The Osun-Osogbo Festival is a two-week-long programme. It starts with the traditional cleansing of the town called ‘Iwopopo’, which is followed in three days by the lighting of the 500-year-old sixteen-point lamp called ‘Ina Olojumerindinlogun’.
Then comes the ‘Ibroriade’, an assemblage of the crowns of the past ruler, Ataojas of Osogbo, for blessings. This event is led by the sitting Ataoja of Osogbo and the Arugba, Yeye Osun and a committee of priestesses
Osun-Osogbo or Osun-Osogbo Sacred Grove is a sacred forest along the banks of the Osun river just outside the city of Osogbo, Osun State, Nigeria.

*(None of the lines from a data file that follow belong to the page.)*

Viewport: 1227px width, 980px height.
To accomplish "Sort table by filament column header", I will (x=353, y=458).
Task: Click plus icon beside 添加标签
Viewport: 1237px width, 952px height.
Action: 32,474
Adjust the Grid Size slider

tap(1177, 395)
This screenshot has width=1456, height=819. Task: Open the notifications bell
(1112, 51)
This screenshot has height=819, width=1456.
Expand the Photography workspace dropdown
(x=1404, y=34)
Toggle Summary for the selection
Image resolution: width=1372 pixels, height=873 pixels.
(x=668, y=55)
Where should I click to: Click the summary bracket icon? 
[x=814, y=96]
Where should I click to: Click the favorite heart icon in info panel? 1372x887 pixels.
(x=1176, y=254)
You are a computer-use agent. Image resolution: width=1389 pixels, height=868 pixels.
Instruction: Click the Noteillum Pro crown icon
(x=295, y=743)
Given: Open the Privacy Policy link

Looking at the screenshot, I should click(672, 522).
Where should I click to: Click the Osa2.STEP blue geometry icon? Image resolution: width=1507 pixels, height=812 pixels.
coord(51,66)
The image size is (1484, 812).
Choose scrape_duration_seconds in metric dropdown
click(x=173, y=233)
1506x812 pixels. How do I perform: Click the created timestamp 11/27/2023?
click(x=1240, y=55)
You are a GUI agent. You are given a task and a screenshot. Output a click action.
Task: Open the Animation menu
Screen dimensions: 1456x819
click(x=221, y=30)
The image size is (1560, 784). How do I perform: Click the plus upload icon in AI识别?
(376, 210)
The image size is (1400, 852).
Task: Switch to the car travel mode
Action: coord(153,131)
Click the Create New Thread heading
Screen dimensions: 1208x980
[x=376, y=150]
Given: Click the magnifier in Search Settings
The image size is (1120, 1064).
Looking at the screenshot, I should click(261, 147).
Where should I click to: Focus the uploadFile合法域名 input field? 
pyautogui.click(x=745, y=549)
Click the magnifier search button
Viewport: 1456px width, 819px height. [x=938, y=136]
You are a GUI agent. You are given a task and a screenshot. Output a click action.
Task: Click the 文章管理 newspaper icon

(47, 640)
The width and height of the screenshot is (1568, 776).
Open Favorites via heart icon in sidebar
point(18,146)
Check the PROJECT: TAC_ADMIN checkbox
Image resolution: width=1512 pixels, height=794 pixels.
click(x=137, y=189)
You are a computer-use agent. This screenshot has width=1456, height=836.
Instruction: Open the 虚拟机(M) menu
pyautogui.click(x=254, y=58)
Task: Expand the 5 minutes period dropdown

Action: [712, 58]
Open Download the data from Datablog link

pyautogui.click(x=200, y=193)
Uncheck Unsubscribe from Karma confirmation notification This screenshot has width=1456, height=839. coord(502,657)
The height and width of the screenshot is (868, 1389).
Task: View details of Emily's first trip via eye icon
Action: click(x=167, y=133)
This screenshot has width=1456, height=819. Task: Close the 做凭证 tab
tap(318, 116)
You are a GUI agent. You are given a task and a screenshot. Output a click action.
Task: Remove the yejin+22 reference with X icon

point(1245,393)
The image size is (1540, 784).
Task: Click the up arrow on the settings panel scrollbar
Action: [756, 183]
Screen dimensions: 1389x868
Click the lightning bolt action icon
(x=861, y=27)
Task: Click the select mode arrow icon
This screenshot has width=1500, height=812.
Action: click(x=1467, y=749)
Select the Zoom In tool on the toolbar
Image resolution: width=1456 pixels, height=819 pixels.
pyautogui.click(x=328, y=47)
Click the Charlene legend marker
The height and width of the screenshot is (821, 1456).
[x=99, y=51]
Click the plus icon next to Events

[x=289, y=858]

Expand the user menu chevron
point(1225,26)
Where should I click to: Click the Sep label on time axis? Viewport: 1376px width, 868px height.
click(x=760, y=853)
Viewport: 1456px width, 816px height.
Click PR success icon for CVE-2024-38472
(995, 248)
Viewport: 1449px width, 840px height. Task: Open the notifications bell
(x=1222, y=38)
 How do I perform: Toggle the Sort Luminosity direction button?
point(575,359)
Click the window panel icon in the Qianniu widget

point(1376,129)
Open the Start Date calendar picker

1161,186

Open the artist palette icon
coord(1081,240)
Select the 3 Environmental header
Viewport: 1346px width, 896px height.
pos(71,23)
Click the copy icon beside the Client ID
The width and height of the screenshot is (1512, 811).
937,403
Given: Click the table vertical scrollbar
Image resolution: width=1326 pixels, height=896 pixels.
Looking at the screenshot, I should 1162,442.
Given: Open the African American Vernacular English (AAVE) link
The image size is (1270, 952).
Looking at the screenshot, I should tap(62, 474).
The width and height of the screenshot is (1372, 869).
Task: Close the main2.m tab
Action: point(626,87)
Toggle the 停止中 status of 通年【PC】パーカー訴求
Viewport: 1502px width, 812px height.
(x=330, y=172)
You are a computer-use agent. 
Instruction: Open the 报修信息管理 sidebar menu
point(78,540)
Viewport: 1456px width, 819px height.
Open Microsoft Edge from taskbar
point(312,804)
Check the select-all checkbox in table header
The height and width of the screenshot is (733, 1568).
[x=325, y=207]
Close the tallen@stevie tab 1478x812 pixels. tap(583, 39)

The Osun-Osogbo Grove is among the last of the sacred forests which usually adjoined the edges of most Yoruba cities before extensive urbanization. In recognition of its global significance and its cultural value, the Sacred Grove was inscribed as a UNESCO World Heritage Site in 2005.
The 1950s saw the desecration of the Osun-Osogbo Grove: shrines were neglected, priests abandoned the grove as customary responsibilities and sanctions weakened. Prohibited actions like fishing, hunting and felling of trees in the grove took place until Austrian, Susanne Wenger, came and stopped the abuse going on in the grove.
With the encouragement of the Ataoja and the support of the local people, “Wenger formed the New Sacred Art movement to challenge land speculators, repel poachers, protect shrines and begin the long process of bringing the sacred place back to life by establishing it, again, at the sacred heart of Osogbo.